EXERCISE DIRECTIONS: Find the number of lines containing the string "agent" in the data. Answer with the number by itself.

EXCERPTED DATA:
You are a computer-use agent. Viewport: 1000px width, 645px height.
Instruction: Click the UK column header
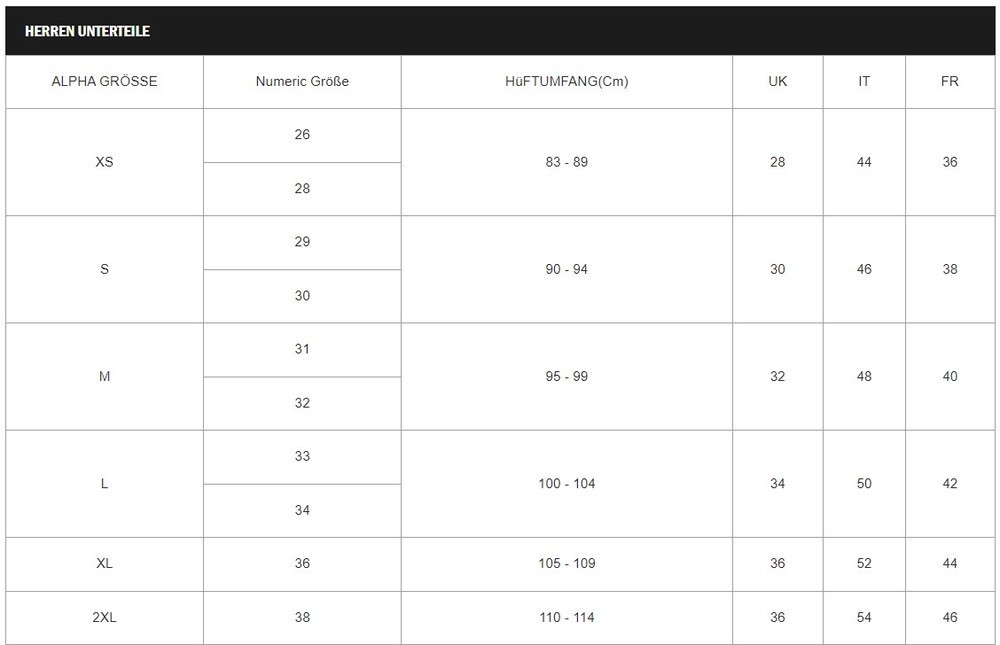pos(778,81)
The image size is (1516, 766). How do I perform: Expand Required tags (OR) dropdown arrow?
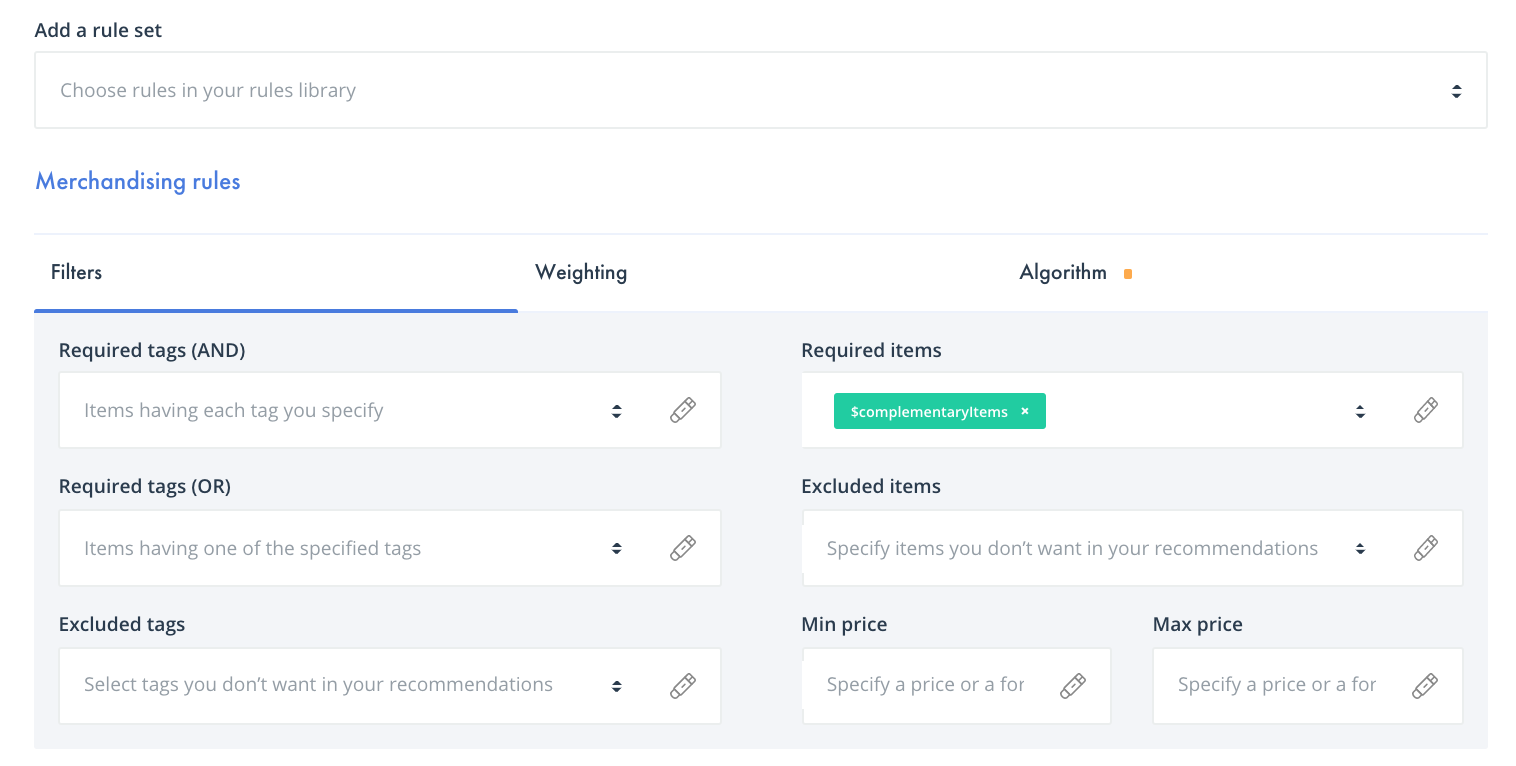tap(617, 548)
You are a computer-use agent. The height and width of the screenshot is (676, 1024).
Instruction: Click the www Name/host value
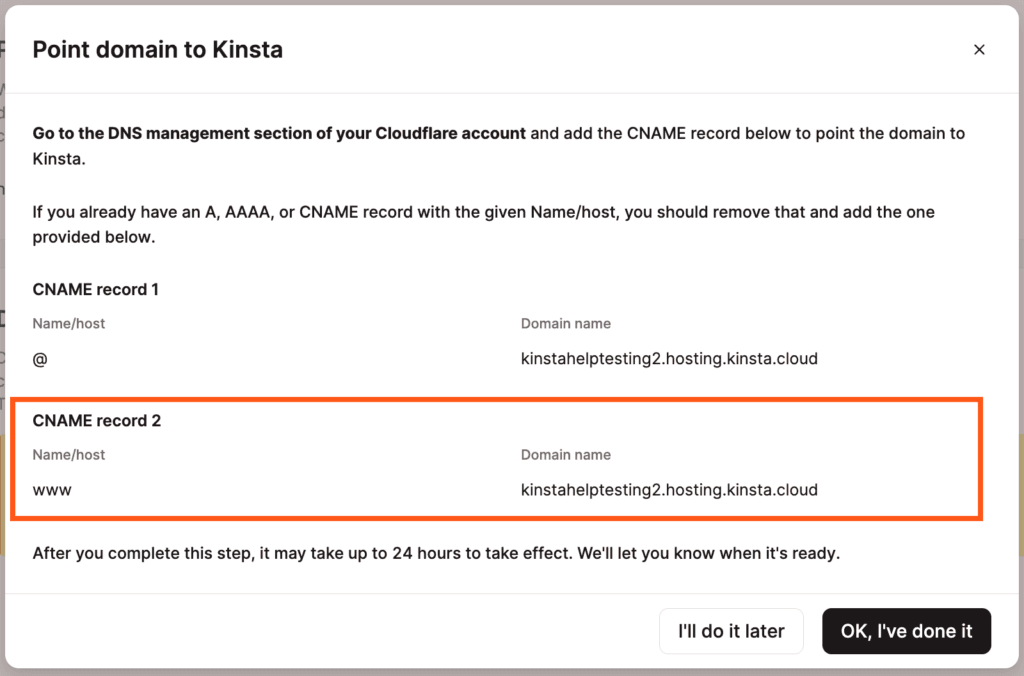point(52,490)
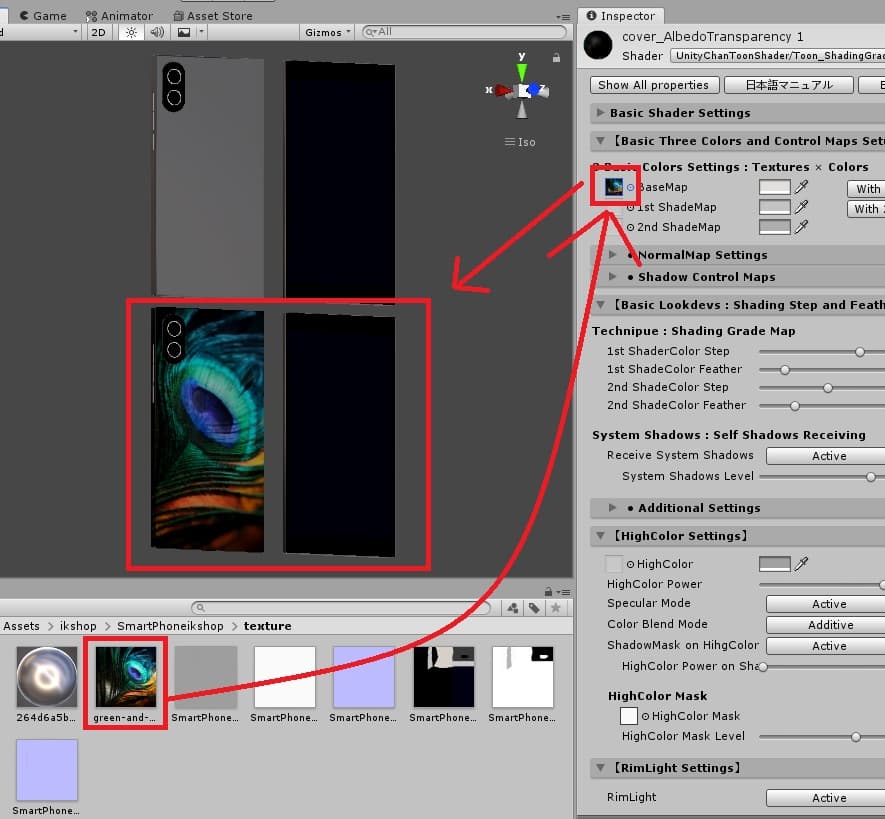This screenshot has height=819, width=885.
Task: Click the BaseMap color swatch
Action: tap(774, 187)
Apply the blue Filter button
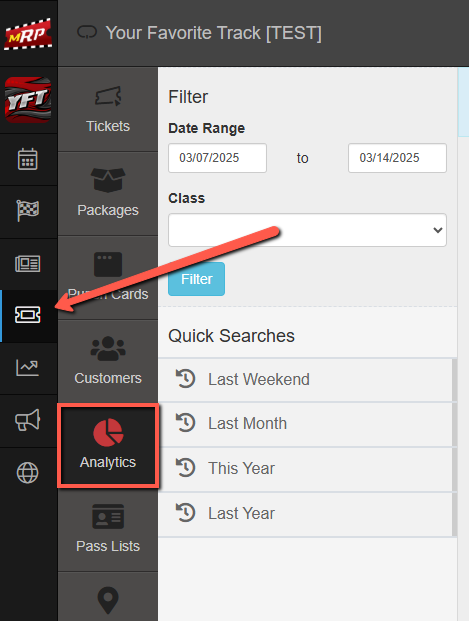The height and width of the screenshot is (621, 469). (196, 279)
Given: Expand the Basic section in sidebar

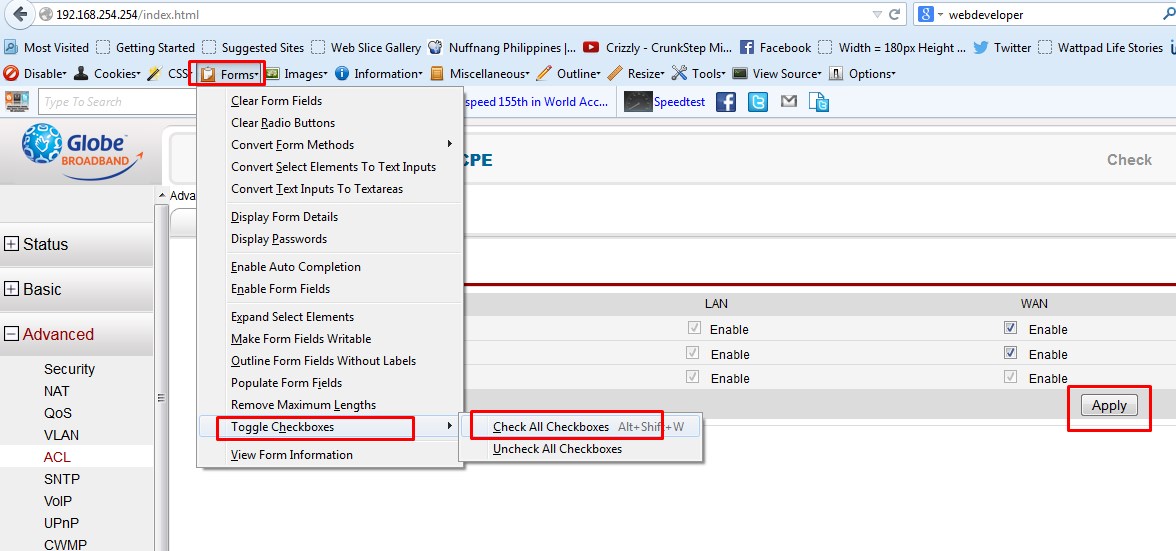Looking at the screenshot, I should (x=11, y=289).
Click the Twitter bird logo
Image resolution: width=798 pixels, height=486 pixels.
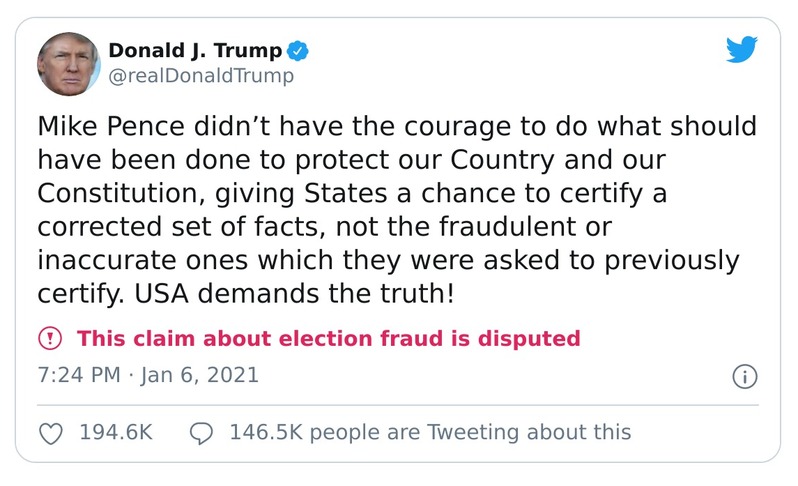point(741,50)
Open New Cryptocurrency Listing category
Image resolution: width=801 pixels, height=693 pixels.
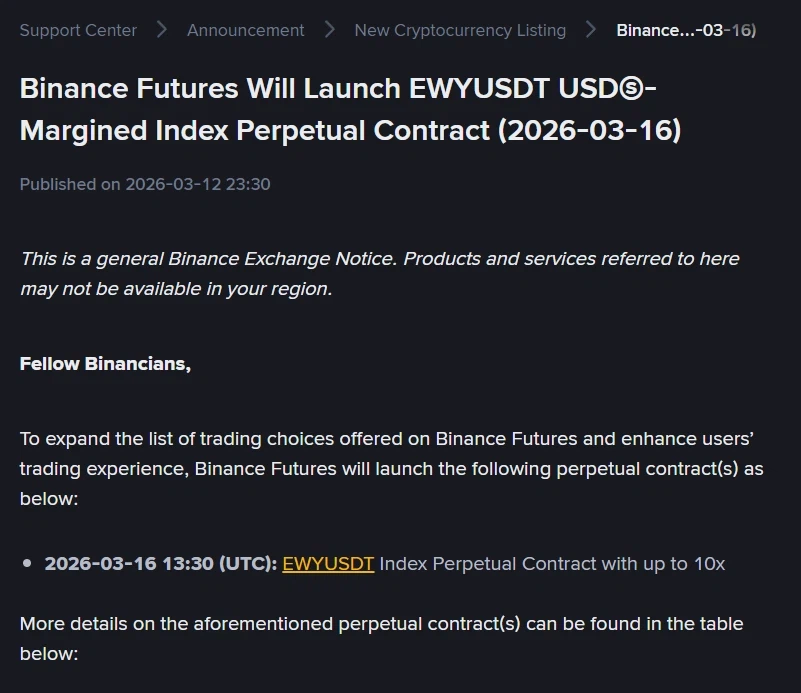[x=460, y=30]
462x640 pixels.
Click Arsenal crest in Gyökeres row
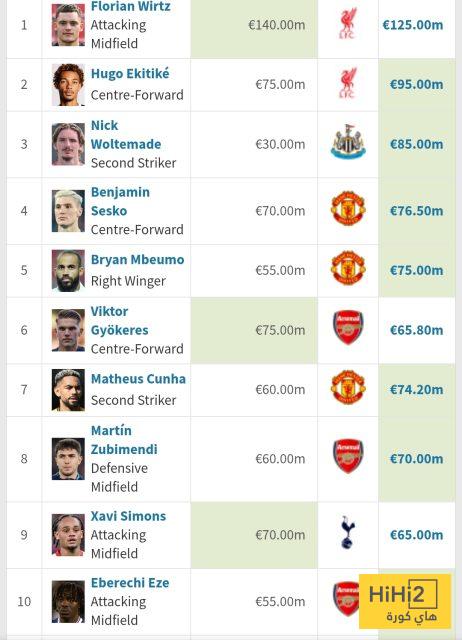(348, 327)
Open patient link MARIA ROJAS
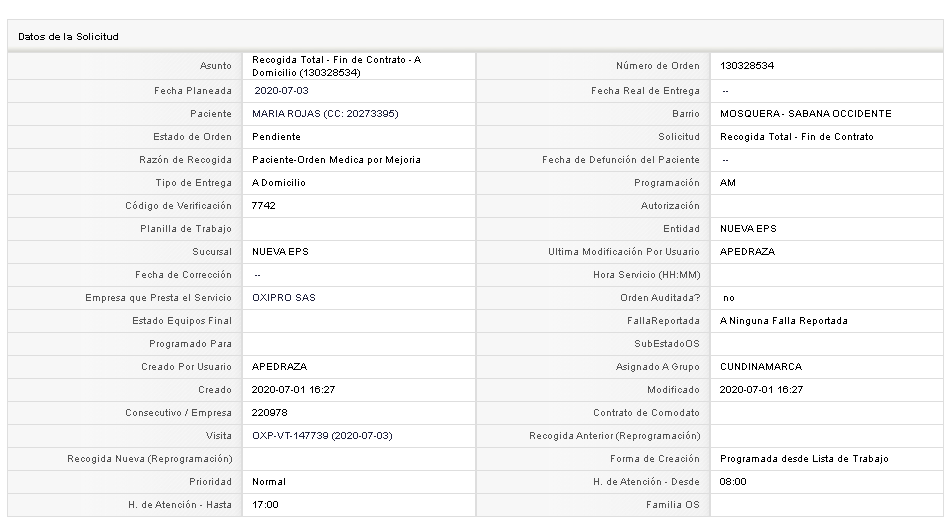Image resolution: width=949 pixels, height=532 pixels. [325, 114]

REPLY TO THE EXERCISE: 2